Load on the infrastructure behind the endpoint you are calling could be high (he or she is busy), or perhaps there are other factors in play like network congestion (talking to other people), a recent code or infrastructure change (he or she changed their mind about something), etc, but your application still tries.

So, what error handling can we do?

Well, in AWS Support we always give a stock answer about retry and exponential backoff. In layman’s terms, if you receive a response you weren’t expecting, handle that error gracefully and try again another time. If you experience multiple errors, you introduce a delay and try again a few seconds later (not in dating though, that would be weird).

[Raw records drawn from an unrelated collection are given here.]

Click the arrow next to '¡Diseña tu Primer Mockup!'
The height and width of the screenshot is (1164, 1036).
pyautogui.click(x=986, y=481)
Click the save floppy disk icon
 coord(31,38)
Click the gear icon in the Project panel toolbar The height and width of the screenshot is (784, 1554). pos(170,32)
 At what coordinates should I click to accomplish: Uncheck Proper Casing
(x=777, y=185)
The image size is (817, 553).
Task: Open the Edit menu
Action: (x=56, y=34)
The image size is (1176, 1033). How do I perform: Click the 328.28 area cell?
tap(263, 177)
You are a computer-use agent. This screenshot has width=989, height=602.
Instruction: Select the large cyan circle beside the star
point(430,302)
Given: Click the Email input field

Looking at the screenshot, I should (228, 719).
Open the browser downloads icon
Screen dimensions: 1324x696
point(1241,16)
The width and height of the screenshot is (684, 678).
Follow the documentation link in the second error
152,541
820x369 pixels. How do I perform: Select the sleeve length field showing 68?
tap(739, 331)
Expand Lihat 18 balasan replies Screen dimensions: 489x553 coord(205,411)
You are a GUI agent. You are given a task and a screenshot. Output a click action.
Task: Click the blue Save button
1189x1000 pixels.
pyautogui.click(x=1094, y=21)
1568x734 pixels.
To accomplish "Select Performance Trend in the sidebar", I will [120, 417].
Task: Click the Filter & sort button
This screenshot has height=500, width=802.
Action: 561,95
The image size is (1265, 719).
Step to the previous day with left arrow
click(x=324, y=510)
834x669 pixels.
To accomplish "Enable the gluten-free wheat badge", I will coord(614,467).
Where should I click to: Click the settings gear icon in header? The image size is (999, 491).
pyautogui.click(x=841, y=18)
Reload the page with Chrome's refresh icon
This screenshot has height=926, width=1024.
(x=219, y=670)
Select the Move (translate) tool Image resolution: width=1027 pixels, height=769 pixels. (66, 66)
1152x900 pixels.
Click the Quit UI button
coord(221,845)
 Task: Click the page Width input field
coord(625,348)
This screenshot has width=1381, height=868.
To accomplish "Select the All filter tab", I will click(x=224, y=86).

If you still don’t get the response you’re expecting, increase your delay and continue to try again. Until maybe your maximum attempts are exhausted and your application has to give up. At that point, you start to consider sending your API calls elsewhere, especially if there is no response.

The wait sucks for both cases… you could be left with a lot of half-open connections and cause other issues on your sending application infrastructure, which could cascade elsewhere. In real life it just sucks and it hurts, but only as much as you let it.

In a couple real life examples, I was making API calls and the responses were fine, the TCP handshake was made and we started to communicate. In others, the two-way communication abruptly stopped. In some, I received an unexpected surprise and ended the connection on my side.

Timeouts

Recently, an endpoint I was calling just became unresponsive. At that point I started to troubleshoot (introspect), but realized that expecting that endpoint to behave the same over a long period of time wasn’t fair to myself, or the endpoint…

So yeah, not sure where I’m going with this, but it all feels kind of the same at this point. Perhaps it was the way I was formatting my messages and something was not handled gracefully on the other side.

Not having logs to dive into or metrics to examine kind of sucks, but the show must go on.